Extract provided:
‘Hidden’ Variables and R Environments

There are a number of ways of handling objects in R - the S3 and S4 systems, and now the new reference Class approach. Here I will outline a slightly simpler approach - it isn’t actually an object system, but for some approaches, such as a turtle graphics package, it can work quite effectively. The package users do not really see any of the ‘tricks’ being done here, but hopefully anyone working through this might learn some practical ideas abour R environments.

Definition

An environment, in R, can be thought of as a list of variables and their values. I’m not sure if this is how it is achieved in practice, but it helps me to think of it as a look-up table - for example if a variable x appears in an expression, then the R interpreter refers to the entry for x in the appropriate look-up table. From this, it retrieves the value for x - basically some kind of R entity, and substitutes this for x in the expression. If there is no entry for x in the table - or in any of the other possible environents - an error is flagged.

Exercises:
[a] Rewrite the post on R environments from "There are a" up to and including "abour R environments.", swapping "turtle graphics" for "spreadsheet".
[b] Write what comes next in the post on R environments, picking up after its final sentence.
This material comes from a separate source.

[Entries for locating text and elements]
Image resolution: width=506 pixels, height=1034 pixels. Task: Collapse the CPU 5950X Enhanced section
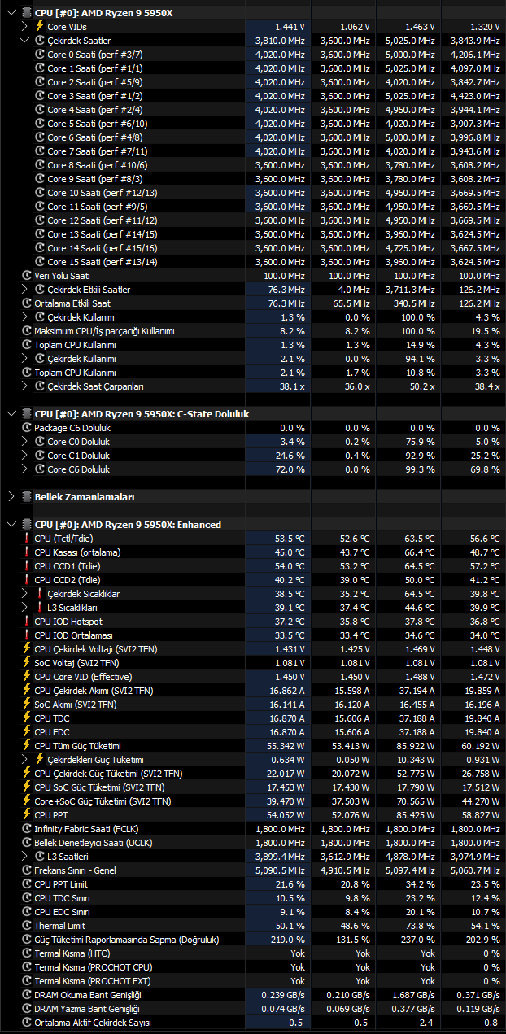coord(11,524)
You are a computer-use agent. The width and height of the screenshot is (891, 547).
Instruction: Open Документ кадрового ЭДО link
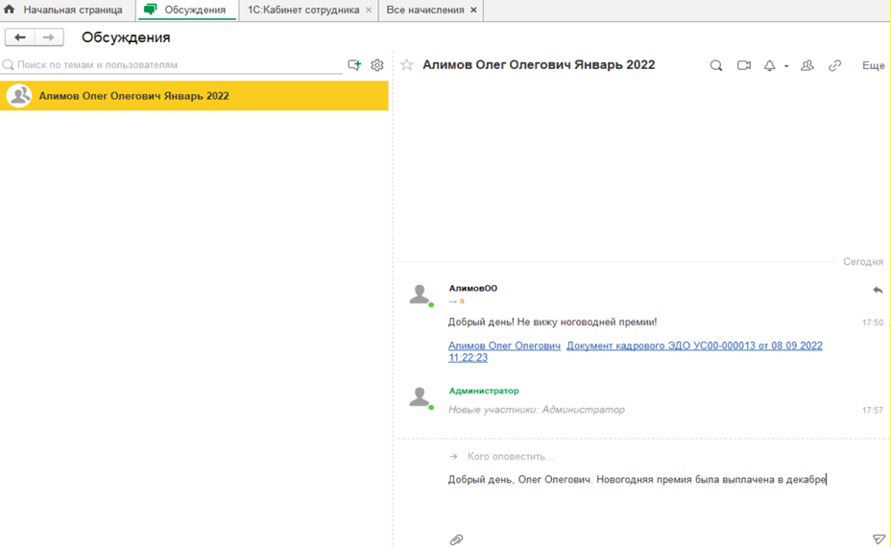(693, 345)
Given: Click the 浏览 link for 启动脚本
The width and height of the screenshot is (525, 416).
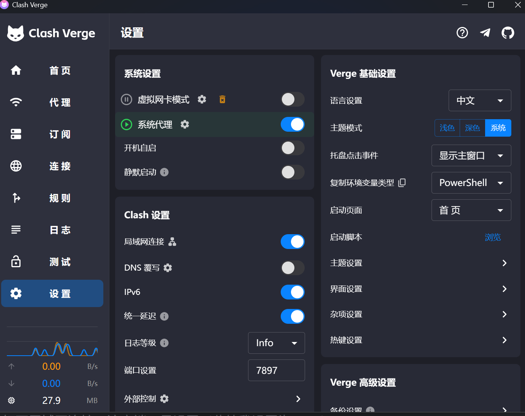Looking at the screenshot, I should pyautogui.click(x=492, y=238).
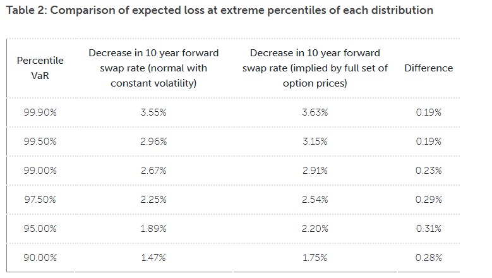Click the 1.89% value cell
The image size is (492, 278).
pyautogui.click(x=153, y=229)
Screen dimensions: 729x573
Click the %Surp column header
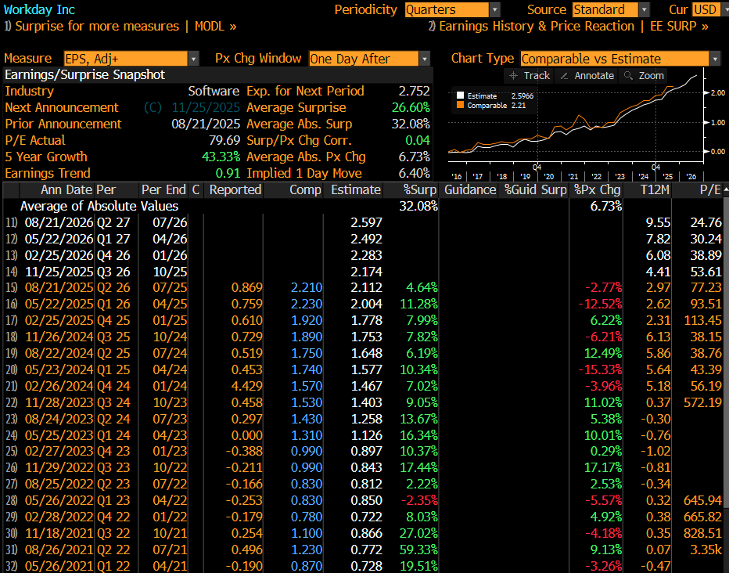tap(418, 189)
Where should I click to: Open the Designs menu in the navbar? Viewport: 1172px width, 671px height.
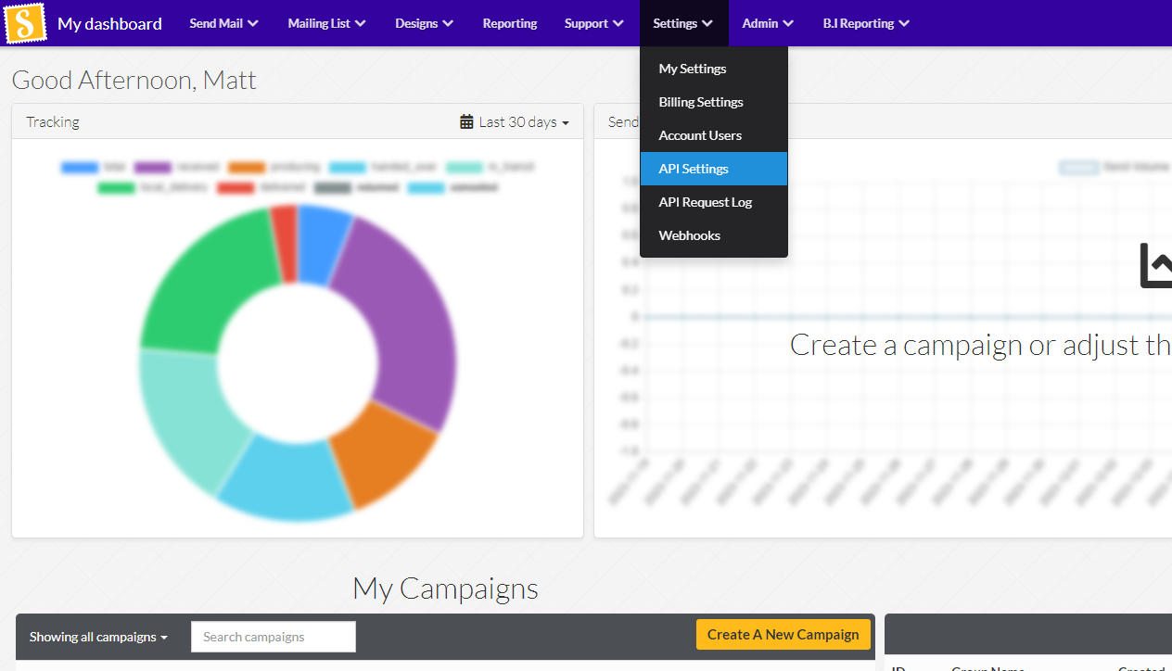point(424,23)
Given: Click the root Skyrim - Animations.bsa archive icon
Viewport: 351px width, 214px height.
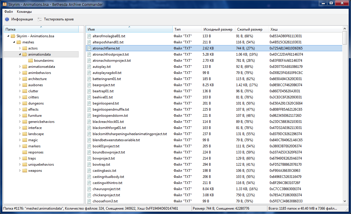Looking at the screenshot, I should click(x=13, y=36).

Answers:
[a]
There are a number of ways of handling objects in R - the S3 and S4 systems, and now the new reference Class approach. Here I will outline a slightly simpler approach - it isn’t actually an object system, but for some approaches, such as a spreadsheet package, it can work quite effectively. The package users do not really see any of the ‘tricks’ being done here, but hopefully anyone working through this might learn some practical ideas abour R environments.

[b]
Which environment R uses depends on context - if you are typing into the R command line, the environment used is called the global environment. When a function is called a new environment especailly for this function is created automatically - and is destroyed on leaving the function. This is the default environment for any variables created during the execution of the function. Finally, it is worth noting that a particular variable name can apprear in more than one environment - and so if R tries to find the value of a variable, and the variable name appears in more than one environment, the rules governing which environment R will search determine the value that will be found.

Environments in practice

Try typing the following at the R command line. The variable test.var appears at the command line and again in the function definition of foo.

test.var <- 8
foo <- function(x) {
  test.var <- x
  return(test.var*test.var)
}
foo(5)

## [1] 25

test.var

## [1] 8

The initial assignment of test.var places an entry in the global environment. The function foo is then defined - and this is also placed in the global environment (in R, functions are assigned to variable names just like other objects - this also means that functions are associated with environments, and that there could be functions with the same name defined in more than one environment). The next line actually calls foo with an argument of \(5\). The result (\(25\)) is printed out.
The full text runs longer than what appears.